Back in the real world on my new laptop, it was a case of compromise. The resolution was scaled back from native 1440x910 to a smaller, but still widescreen, resolution of 1024x576. I then chose to run this windowed, so avoid horrid scaling issues. View distance was dropped back to minimal, although I figured that with 128MB of memory, I could afford to leave texture detail and world detail at minimum. Sure enough, jumping into the game, I was getting pretty smooth gameplay, even if I was enduring the sight of my work-cluttered desktop during my supposedly 'relaxing time'.

And, unfortunately, my worst fears have been realised. Saturday was a complete write-off, after I spent all day levelling from 6 to 9, only being dragged to a bonfire night party for an hour before returning home to sit on the sofa, perfecting my technique for targeting fast-moving wolves using the trackpad. The game is incredibly addictive, and I'm trying to pinpoint why.

Part of it is just that it's a brilliant game - it starts you off slowly, gives you some quests that are easily completable, gets you going. Part of it is the character creation and the fact that the huge amount of items and variables you can collect give you a real personal connection to your in-game self. Part of it is seeing hundreds of other people running around you, and realising that they all have their own agendas. A bigger part of it is realising that you can team up with those people and accomplish more, together, than you could alone.

▶ PROMPT 1:
From the passage about gaming on a laptop, print the part starting with "Back in the" and going on through "supposedly 'relaxing time'.".
▶ PROMPT 2:
In the passage about gaming on a laptop, what resolution was the game scaled back to?
▶ PROMPT 3:
Pick up the passage about gaming on a laptop after its last sentence and keep writing it.
The material that follows has no connection to the passage about gaming on a laptop.

▶ DATA SHOWN:
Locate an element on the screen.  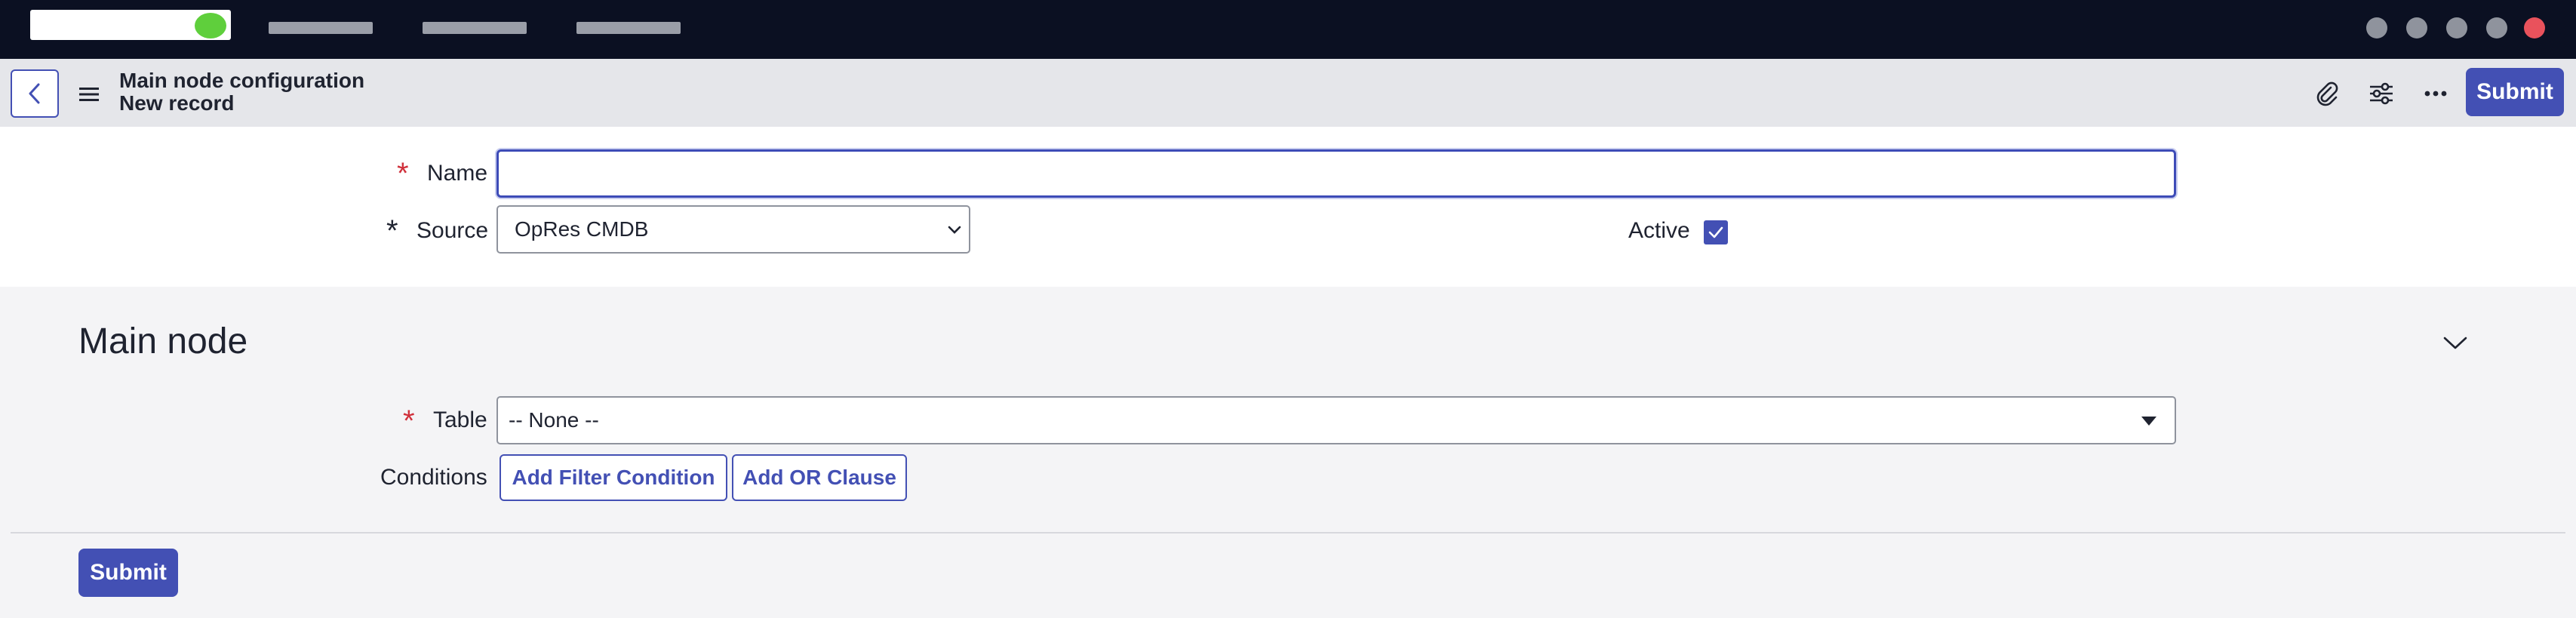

▶ EXERCISE RESPONSE 1:
Back in the real world on my new laptop, it was a case of compromise. The resolution was scaled back from native 1440x910 to a smaller, but still widescreen, resolution of 1024x576. I then chose to run this windowed, so avoid horrid scaling issues. View distance was dropped back to minimal, although I figured that with 128MB of memory, I could afford to leave texture detail and world detail at minimum. Sure enough, jumping into the game, I was getting pretty smooth gameplay, even if I was enduring the sight of my work-cluttered desktop during my supposedly 'relaxing time'.

▶ EXERCISE RESPONSE 2:
1024x576

▶ EXERCISE RESPONSE 3:
It's also the sheer scale of the thing. I literally gasped when I saw the Bridge of Heroes in Stormwind for the first time. It was magnificent, and to see the enormity of the city behind it was quite gobsmacking. To then get told to go on a quest to IronForge and only then realising that the whole massive area I'd been in was but one section of a larger map, knocked me for six.

It's also little touches. Seeing someone soar overhead on a griffon and spotting that they're a million levels higher than you. Watching rabbits and sheep lollop across the landscape, then realising that if you were trained, you could skin them and cook them, and sell their pelts to another player who could tailor. If you're as puerile as me, it's discovering that you can un-equip all the clothes from your mage, and make her run around in her bra and a thong. So much amusement to be had!

Anyways, if anybody happens to be on the Bloodhoof server and runs into a hot, red-head mage called Willowtree, that's me. I have a feeling I may hit level 60 before my insurance claim actually comes through.